La langue maltaise, un carrefour linguistique
Publié le 23/03/2011de Martine VANHOVE
Pendant longtemps les linguistes se sont interrogés sur la disparition de toute trace d'une langue précédente, punique, latine ou grecque, dans la toponymie maltaise. De même, les archéologues se sont étonnés de l'absence de restes de la période arabe à Malte, les plus anciens vestiges remontant à l'époque où les Normands avaient déjà repris l'Archipel aux Arabes. La récente découverte de Joseph Brincat (1991) semble enfin lever le voile sur ces mystères : dans l'édition à Beyrouth du dictionnaire géographique de al-Himyarî (1494) il est en effet mentionné que l'île de Malte fut vidée de sa population à la suite de la conquête arabe et repeuplée seulement par les musulmans et leurs esclaves à partir de 1048-49. Le récit de al-Himyarî apporte de quoi mettre définitivement un terme à toutes les spéculations qui eurent cours jusqu'au XIXe siècle dans le milieu des grammairiens quant à une origine phénicienne, punique ou "cananéenne" de la langue maltaise, et qui a encore aujourd’hui les faveurs d’une grande partie de la population maltaise, tant les préjugés contre tout ce qui peut avoir un lien avec la religion musulmane sont forts dans ce pays profondément catholique.

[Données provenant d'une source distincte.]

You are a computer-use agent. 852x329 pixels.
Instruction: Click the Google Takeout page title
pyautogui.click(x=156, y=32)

Il parait possible que l’Archipel ait été repeuplé à partir de la Sicile. Les musulmans auraient donc régné sans partage sur l'archipel Maltais pendant 42 ans seulement, jusqu'en 1090, date à laquelle le comte normand Roger reconquit l'île pour la chrétienté.

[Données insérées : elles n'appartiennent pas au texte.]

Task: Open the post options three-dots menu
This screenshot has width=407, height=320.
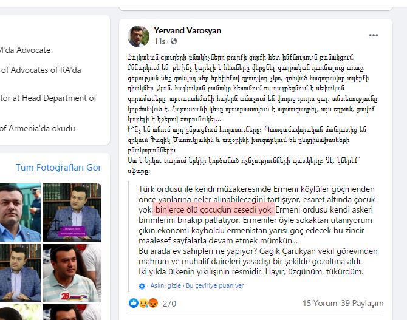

Plus d'un siècle et demi plus tard, l'empereur Frédéric Il expulsera, en 1249, les derniers musulmans, peut-être encore majoritaires selon une estimation datant de 1241. Ces deux siècles de présence musulmane ont été déterminants pour l'histoire linguistique de Malte, puisque c'est encore une variété d'arabe qui y est parlée, proche vraisemblablement de celle des vieux dialectes citadins de Tunisie. L’avancée des études sur l'arabe de Sicile permettra peut-être de préciser les liens linguistiques entre les deux îles méditerranéennes.
Pratiquement huit siècles de coupure quasi totale d'avec le monde arabo-musulman au profit de liens étroits avec le monde chrétien voisin (avec encouragement à l'émigration des Italiens, voire parfois déportations de population, ont naturellement ouvert la voie à bien des apports étrangers dans la langue. Celui du sicilien d'abord jusqu'au XVIIe siècle, puis de l'italien toscan, peut-être par l'intermédiaire aussi d'une lingua franca, enfin de l'italien moderne et de l'anglais, mais à une date beaucoup plus récente pour ce dernier, son influence réelle sur la langue maltaise datant du milieu du XXe siècle. Le sicilien, l'italien, et dans une bien moindre mesure l'anglais, ont laissé leur empreinte sur tous les plans de la langue, tant phonétique que morphologique, lexical ou syntaxique, à des degrés divers, mais pas au point qu'il soit impossible de reconnaître immédiatement un dialecte arabe. Par contre, ce qui confère au maltais un statut particulier, héritage de ces contacts, c'est l'adoption d'un alphabet en caractères latins, proposé en 1921 par l'Association des écrivains maltais et officialisé par le gouvernement en 1934. De plus, le maltais est devenu la seule langue nationale de l'Archipel, cas unique pour un dialecte arabe, ainsi que la langue officielle, conjointement avec l'anglais.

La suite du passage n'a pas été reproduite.